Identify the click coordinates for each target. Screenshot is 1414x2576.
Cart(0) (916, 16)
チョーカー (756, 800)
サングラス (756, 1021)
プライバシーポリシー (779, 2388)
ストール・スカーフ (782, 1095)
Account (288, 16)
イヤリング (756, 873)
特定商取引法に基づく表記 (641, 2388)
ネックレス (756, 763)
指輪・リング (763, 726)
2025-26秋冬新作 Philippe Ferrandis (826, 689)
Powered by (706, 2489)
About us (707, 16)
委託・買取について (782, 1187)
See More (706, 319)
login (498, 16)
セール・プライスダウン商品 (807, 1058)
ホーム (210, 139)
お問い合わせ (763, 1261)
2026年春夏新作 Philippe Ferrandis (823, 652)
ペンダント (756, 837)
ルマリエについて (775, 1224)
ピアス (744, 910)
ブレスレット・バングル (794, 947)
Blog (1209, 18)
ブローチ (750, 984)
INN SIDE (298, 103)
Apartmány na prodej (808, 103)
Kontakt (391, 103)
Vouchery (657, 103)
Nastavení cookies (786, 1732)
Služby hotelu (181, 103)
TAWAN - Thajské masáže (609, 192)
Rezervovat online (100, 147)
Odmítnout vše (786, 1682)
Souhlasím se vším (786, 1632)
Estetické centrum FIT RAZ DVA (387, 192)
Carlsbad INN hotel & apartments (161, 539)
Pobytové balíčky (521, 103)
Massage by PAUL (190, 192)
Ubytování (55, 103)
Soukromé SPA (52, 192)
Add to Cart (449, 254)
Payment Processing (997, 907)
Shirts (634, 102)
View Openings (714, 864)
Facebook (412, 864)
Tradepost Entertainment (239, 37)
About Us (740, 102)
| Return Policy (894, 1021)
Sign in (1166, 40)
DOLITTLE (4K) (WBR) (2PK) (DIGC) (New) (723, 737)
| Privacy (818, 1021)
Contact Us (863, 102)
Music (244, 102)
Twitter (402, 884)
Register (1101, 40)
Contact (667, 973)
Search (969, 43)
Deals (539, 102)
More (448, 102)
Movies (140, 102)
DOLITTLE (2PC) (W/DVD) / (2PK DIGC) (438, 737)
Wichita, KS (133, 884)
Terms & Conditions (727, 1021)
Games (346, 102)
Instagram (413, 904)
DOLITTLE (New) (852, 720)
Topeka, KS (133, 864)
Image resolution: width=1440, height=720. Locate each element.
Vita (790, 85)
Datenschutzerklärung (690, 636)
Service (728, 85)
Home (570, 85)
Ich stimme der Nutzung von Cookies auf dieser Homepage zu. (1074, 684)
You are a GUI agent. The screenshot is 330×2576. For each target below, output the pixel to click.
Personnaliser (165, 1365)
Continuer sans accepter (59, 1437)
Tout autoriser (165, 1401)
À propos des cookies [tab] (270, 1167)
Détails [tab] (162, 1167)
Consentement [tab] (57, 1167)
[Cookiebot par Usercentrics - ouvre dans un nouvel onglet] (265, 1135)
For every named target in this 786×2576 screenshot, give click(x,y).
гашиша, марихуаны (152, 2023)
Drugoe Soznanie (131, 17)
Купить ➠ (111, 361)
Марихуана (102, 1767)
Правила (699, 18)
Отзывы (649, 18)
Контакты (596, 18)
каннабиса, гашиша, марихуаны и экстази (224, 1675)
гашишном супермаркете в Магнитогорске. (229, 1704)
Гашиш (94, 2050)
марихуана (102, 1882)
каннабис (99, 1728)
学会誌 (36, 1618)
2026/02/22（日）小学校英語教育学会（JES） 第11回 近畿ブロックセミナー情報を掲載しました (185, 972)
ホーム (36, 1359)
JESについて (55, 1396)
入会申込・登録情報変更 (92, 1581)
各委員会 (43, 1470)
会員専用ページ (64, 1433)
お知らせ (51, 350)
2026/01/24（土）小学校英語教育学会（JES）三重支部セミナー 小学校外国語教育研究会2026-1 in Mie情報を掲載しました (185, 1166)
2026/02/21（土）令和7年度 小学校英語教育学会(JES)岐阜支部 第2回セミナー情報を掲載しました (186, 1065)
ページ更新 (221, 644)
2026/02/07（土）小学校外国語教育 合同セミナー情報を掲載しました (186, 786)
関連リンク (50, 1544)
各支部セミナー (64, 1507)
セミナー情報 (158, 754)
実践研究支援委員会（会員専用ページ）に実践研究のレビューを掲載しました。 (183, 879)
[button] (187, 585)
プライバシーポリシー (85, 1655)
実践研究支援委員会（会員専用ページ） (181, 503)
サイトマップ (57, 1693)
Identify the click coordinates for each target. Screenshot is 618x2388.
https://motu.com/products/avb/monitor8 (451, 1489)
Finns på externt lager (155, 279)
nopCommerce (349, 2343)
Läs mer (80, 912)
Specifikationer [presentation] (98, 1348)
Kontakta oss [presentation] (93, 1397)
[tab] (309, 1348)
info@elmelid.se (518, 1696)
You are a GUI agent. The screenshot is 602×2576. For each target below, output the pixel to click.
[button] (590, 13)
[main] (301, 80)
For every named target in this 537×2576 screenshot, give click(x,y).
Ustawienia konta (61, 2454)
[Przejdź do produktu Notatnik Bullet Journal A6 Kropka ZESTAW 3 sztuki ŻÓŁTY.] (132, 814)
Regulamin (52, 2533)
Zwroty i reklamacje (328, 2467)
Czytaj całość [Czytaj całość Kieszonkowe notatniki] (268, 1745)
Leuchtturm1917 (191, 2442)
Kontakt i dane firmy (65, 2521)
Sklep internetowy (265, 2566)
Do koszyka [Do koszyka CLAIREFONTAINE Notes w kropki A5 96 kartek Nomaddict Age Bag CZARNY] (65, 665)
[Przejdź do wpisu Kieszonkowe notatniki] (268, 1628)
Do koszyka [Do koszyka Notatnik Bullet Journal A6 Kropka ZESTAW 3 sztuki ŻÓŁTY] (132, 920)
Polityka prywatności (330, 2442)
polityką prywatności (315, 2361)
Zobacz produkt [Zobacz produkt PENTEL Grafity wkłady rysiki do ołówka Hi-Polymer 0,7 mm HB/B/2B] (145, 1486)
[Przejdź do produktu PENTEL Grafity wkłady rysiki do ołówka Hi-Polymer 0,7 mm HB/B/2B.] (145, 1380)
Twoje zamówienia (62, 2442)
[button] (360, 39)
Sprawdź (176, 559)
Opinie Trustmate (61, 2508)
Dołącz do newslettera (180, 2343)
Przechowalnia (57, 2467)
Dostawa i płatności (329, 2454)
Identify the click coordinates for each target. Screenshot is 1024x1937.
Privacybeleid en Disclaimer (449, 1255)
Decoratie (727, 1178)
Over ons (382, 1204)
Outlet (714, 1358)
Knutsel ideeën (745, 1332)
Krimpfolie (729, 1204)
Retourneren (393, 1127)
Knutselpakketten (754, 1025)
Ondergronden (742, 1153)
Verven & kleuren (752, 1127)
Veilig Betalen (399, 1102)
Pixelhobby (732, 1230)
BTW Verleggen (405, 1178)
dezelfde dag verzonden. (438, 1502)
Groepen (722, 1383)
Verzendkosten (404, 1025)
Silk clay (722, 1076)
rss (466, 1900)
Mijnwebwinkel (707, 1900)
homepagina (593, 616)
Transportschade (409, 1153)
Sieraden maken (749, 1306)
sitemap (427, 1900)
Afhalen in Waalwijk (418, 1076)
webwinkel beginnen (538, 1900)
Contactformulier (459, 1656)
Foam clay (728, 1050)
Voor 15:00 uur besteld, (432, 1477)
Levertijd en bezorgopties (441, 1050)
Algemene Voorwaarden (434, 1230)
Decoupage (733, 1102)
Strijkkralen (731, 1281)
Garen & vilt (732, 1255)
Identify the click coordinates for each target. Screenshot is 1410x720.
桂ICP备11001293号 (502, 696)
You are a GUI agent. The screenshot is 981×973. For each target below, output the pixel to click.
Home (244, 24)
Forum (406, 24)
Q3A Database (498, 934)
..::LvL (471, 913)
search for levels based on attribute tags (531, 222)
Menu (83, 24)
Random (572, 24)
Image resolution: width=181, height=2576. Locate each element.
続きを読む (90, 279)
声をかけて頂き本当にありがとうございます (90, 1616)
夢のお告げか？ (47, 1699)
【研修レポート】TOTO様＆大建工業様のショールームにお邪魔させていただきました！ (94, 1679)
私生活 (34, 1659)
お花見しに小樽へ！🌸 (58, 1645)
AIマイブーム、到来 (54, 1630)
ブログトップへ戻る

● YOUR GOAL:
Please echo the lines of the entries from the line with "[main] (301, 80)" up to and including the line with "Sklep internetowy (265, 2566)", keeping each one exactly the same.

● COMPLETED TASK:
[main] (301, 80)
For every named target in this 537×2576 screenshot, give click(x,y).
Ustawienia konta (61, 2454)
[Przejdź do produktu Notatnik Bullet Journal A6 Kropka ZESTAW 3 sztuki ŻÓŁTY.] (132, 814)
Regulamin (52, 2533)
Zwroty i reklamacje (328, 2467)
Czytaj całość [Czytaj całość Kieszonkowe notatniki] (268, 1745)
Leuchtturm1917 (191, 2442)
Kontakt i dane firmy (65, 2521)
Sklep internetowy (265, 2566)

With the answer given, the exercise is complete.